# START OF Records for this exercise

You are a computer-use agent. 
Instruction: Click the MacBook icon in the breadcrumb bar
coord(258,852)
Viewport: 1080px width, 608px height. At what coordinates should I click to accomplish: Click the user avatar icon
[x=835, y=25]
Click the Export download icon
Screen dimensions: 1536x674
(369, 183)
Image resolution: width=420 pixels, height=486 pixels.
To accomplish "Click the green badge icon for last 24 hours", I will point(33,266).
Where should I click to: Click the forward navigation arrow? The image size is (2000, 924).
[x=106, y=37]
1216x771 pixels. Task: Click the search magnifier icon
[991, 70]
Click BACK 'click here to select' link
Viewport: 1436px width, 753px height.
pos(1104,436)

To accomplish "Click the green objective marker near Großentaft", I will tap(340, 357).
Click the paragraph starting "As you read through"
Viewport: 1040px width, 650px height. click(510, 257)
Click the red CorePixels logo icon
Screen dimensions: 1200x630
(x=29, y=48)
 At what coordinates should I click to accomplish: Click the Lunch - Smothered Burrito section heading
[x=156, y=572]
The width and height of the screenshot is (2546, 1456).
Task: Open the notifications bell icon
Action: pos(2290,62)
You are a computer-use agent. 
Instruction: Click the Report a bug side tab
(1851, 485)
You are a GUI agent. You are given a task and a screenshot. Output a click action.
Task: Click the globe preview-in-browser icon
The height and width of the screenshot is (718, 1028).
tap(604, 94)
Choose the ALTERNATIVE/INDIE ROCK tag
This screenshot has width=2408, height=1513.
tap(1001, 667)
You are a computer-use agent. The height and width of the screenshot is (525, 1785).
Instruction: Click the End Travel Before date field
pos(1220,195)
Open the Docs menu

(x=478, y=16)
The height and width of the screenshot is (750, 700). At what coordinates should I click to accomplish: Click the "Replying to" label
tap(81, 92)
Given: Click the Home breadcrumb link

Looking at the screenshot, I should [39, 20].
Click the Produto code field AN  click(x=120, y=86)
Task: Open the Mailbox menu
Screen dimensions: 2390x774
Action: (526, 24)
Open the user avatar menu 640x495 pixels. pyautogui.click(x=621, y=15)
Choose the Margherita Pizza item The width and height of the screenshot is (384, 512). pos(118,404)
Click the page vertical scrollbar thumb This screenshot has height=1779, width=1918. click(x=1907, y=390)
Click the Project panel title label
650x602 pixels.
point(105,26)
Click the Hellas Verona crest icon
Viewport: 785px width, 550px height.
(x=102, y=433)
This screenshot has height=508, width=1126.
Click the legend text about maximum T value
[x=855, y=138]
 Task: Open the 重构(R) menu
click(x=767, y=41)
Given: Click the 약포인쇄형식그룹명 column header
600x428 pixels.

# END OF Records for this exercise

» **Task details**:
Change "computer-use agent" to "desktop automation agent" everywhere in the data above, and write the lines out again with nothing else altered.

» **Finished answer**:
You are a desktop automation agent. 
Instruction: Click the MacBook icon in the breadcrumb bar
coord(258,852)
Viewport: 1080px width, 608px height. At what coordinates should I click to accomplish: Click the user avatar icon
[x=835, y=25]
Click the Export download icon
Screen dimensions: 1536x674
(369, 183)
Image resolution: width=420 pixels, height=486 pixels.
To accomplish "Click the green badge icon for last 24 hours", I will point(33,266).
Where should I click to: Click the forward navigation arrow? The image size is (2000, 924).
[x=106, y=37]
1216x771 pixels. Task: Click the search magnifier icon
[991, 70]
Click BACK 'click here to select' link
Viewport: 1436px width, 753px height.
pos(1104,436)

To accomplish "Click the green objective marker near Großentaft", I will tap(340, 357).
Click the paragraph starting "As you read through"
Viewport: 1040px width, 650px height. click(510, 257)
Click the red CorePixels logo icon
Screen dimensions: 1200x630
(x=29, y=48)
 At what coordinates should I click to accomplish: Click the Lunch - Smothered Burrito section heading
[x=156, y=572]
The width and height of the screenshot is (2546, 1456).
Task: Open the notifications bell icon
Action: pos(2290,62)
You are a desktop automation agent. 
Instruction: Click the Report a bug side tab
(1851, 485)
You are a GUI agent. You are given a task and a screenshot. Output a click action.
Task: Click the globe preview-in-browser icon
The height and width of the screenshot is (718, 1028).
tap(604, 94)
Choose the ALTERNATIVE/INDIE ROCK tag
This screenshot has width=2408, height=1513.
tap(1001, 667)
You are a desktop automation agent. The height and width of the screenshot is (525, 1785).
Instruction: Click the End Travel Before date field
pos(1220,195)
Open the Docs menu

(x=478, y=16)
The height and width of the screenshot is (750, 700). At what coordinates should I click to accomplish: Click the "Replying to" label
tap(81, 92)
Given: Click the Home breadcrumb link

Looking at the screenshot, I should [39, 20].
Click the Produto code field AN  click(x=120, y=86)
Task: Open the Mailbox menu
Screen dimensions: 2390x774
Action: (526, 24)
Open the user avatar menu 640x495 pixels. pyautogui.click(x=621, y=15)
Choose the Margherita Pizza item The width and height of the screenshot is (384, 512). pos(118,404)
Click the page vertical scrollbar thumb This screenshot has height=1779, width=1918. click(x=1907, y=390)
Click the Project panel title label
650x602 pixels.
point(105,26)
Click the Hellas Verona crest icon
Viewport: 785px width, 550px height.
(x=102, y=433)
This screenshot has height=508, width=1126.
Click the legend text about maximum T value
[x=855, y=138]
 Task: Open the 重构(R) menu
click(x=767, y=41)
Given: Click the 약포인쇄형식그룹명 column header
600x428 pixels.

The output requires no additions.